══ Given data
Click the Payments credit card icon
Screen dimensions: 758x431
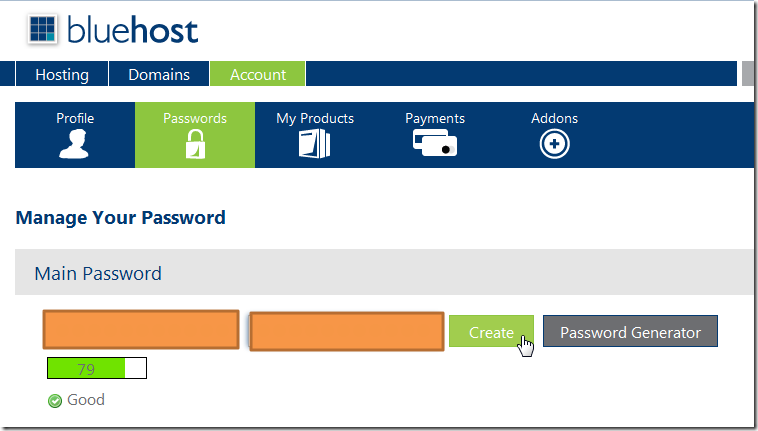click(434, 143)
════
══ Given data
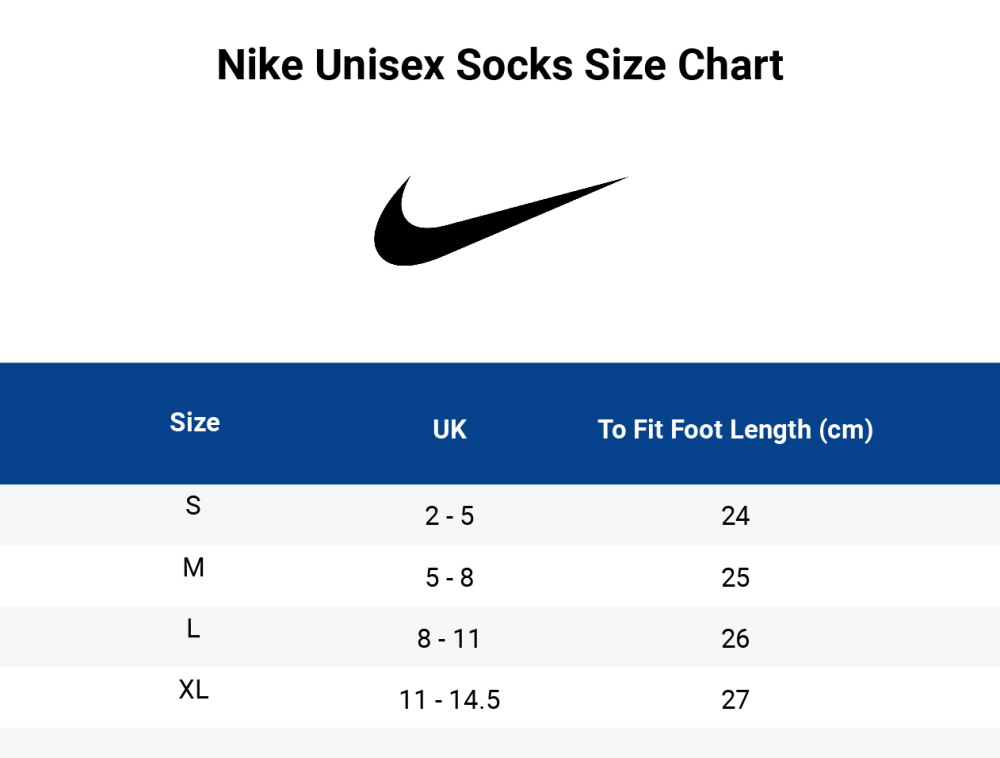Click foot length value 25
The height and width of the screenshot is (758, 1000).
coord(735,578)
════
= Requirements =
Can you turn the material, from the line containing "Click the Payments credit card icon" down through the line containing "click(434, 143)", into a Markdown table with the columns Row and Line, skipping any blank lines and leaving the pictures out?

= Output below =
| Row | Line |
|---|---|
| 1 | Click the Payments credit card icon |
| 2 | Screen dimensions: 758x431 |
| 3 | click(434, 143) |